WRITTEN REQUEST A: In the comment thread, which Caribbean poet did Norman Finkelstein quote?
WRITTEN REQUEST B: List every ground the comment thread's reply to GS gives as the historical justification for the existence of Israel.
WRITTEN REQUEST C: Carry on the comment thread from its last line.

TEXT PASSAGE:
******************************
It is with great sorrow that I have to point out that your popularity rating (in my list) just took a big hit. This has nothing to do with the Ghosh issue but the devil is in the detail. Read on.........
In your comment you showcase atrocities committed by both sides of an issue, Chechen vs Russia, Japanese vs US (thanks for the reference “With the Old Breed”), the Holocaust but when it came to Pak vs India, you compare Pak's attack on India with Indian attack on Indian!! Why a sudden u-turn in analogy?
It is deeply disturbing to see this subtle twisting of facts to fit the issue at hand. Surely the 1984 incident was in no way less heinous than the 26/11 incident, in fact I consider it worse than 26/11 but to suddenly plunk it after a long list of tit-for-tat examples.......... no Mr D'souza, it is not at all acceptable.
It may not be intentional or you might come up an actual example of Indian atrocity over Pak but from now on your statements will have to be considered with a grain of salt.
Yes, that connection and equivalence was bizarre. Though not exact verisimilitude, a similar comparison would be "Islamic terror against the US on Sept 11/ 2001, and the Ku Klux Klan terror against civil rights activists" Say, what?
Well it's a lot of money to not spend on yourself and just GIVE away. Easy to prescribe, difficult to deliver. If he did so it would be amazing.
AK: some reactions.
* My intent is hardly to showcase (only) tit-for-tat atrocities, or to "compare" them (what's the metric to compare atrocities?) It is to make the point that horrific acts are plenty, period.
* Yet of course I too consider that 1984 was no less heinous than 26/11, and that's exactly why it is there. Because there are Indians who judge Pakistan by the horror of 26/11, but are inclined to wave away 1984 (one such on this page). If 26/11 taints Pakistan for them, why does 1984 not taint India?
* While I'm sorry about the rating and the salt, I cannot write so that I'm popular with everyone. I write to make my points and offer something to think about. If that makes me unpopular with some folks, that's the lay of the land.
Anon 204: but think of the power of a gesture like that.
Boskoe, thanks.
Dcubed - I think your solution seems fair enough.
I recently heard Norman Finkelstein, another truly great scholar on the subject of Palestine. He quoted the Caribbean poet Aimé Césaire,
"There's room for everyone at the rendezvous of victory"
I suspect that is perhaps the attitude that will ultimately be successful in our conflicts. Something like what Gandhi said - I am all for compromises but not of principles.
Baby V
There was precedent.
http://en.wikipedia.org/wiki/David_Mumford
"Mumford announced that he was donating the prize money to Birzeit University and to Gisha, an Israeli organization that advocates for Palestinian freedom of movement."
In response to your comment, somebody said that Palestinians may not accept tainted money. I am not sure about the taint part , moreover Palestianshave accepted money from Saudi Arabiafor a number of years. I do not understand many of those kafila comments.
I'm curious: what, according to you, is the 'historical justification for the existence of Israel'? Is it a justification that existed in 1949, or one that has been created by the brute passage of time?
GS: The centuries of persecution of Jews in various parts of the world; the consequent sense, built up over centuries and affirmed finally by the holocaust, that they would be safe only in a homeland of their own; the historical connection of the Jews to that part of the world.
Yes, I think it existed in 1948 when Israel was formed.
******************************
DATA LINES:
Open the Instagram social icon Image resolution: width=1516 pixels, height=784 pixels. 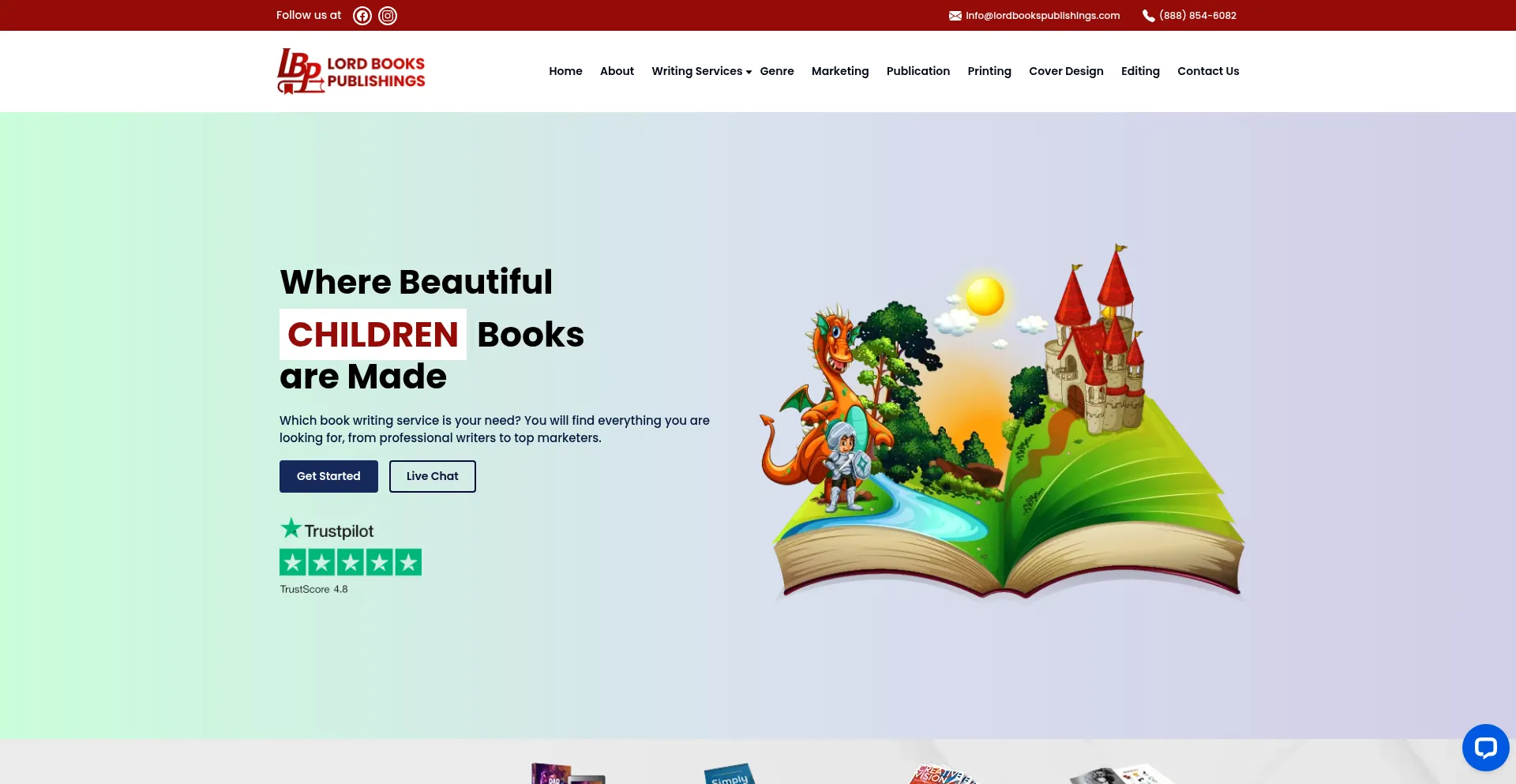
******************************
EXERCISE ANSWER A: Aimé Césaire

EXERCISE ANSWER B:
- The centuries of persecution of Jews in various parts of the world
- The consequent sense, built up over centuries and affirmed finally by the holocaust, that they would be safe only in a homeland of their own
- The historical connection of the Jews to that part of the world

EXERCISE ANSWER C:
BV&PM: thanks. I like the Cesaire quote. Here's an oddity for you. I heard of Cesaire for the first time -- shame on me -- just this morning. Hours later, there's your comment mentioning him.
Swarup, thanks for the Mumford pointer. I have no idea whether Palestinians will accept the money, but I think a gesture like that is worth trying to achieve.
Oh Dilip please don't misunderstand me. I do not expect someone of your caliber to write for popularity. I am a regular visitor of your blog and by far your articles are impeccable. But I am an engineer and I could see a 'logical' kink in your argument. I can understand your intention after your response but before that it seemed like an error in comparison.
Readers will understand that you are setting a premise that evil exists on both sides but your examples showcase evil actions perpetuated by both sides 'towards each other' and this is where your Pak-India example stands out like a sore thumb.
PS: sorry if this comment appeared multiple times, something is wrong with the CAPTCHA
I don't understand what you imply by the right proceeding from the 'historical connection of Jews to that part of the world'. Do you mean that, if the ancestors of certain people lived in a place two thousand years previously, they have the right to go back there, throw out those currently occupying that area, and set up their own nation?
Murakami on accepting the Jerusalem prize:
http://www.haaretz.com/culture/arts-leisure/always-on-the-side-of-the-egg-1.270371
Girish: not throw out the current occupants.
But I think there was a sense that grew among Jews, like I said, that they would only be safe in a homeland of their own. Question then, where? That's how the historical connection to that part of the world mattered.
I wish that it had turned out that there had been, for example, two nations from the beginning: thus some land turned over to the Jews for their homeland, in return for ironclad assurances to Palestinians already there of their future security and reasonable lives.
What shape such assurances should have taken, I cannot say (though I have some ideas). But surely they would have been better than what happened: pushing out the Palestinians (and then reducing them over 60 years to the misery of Gaza).
Thanks for Murakami, B. Thought-provoking.
Israel could only have been created as a Jewish nation by throwing out those who were legal occupants of that land before Jewish settlers came in. So if you believe it was justified for Israel to exist in 1949, you must believe it was justified to chuck out people from land they had lived in, in some cases, for hundreds of years.
Girish, I have little to say, if that's what you think.
I'd like to think there was a chance that some kind of territorial arrangement could have been worked out, with minimal harm to the Palestinians there: with the state of Israel offering them guarantees, as I said.
That's all.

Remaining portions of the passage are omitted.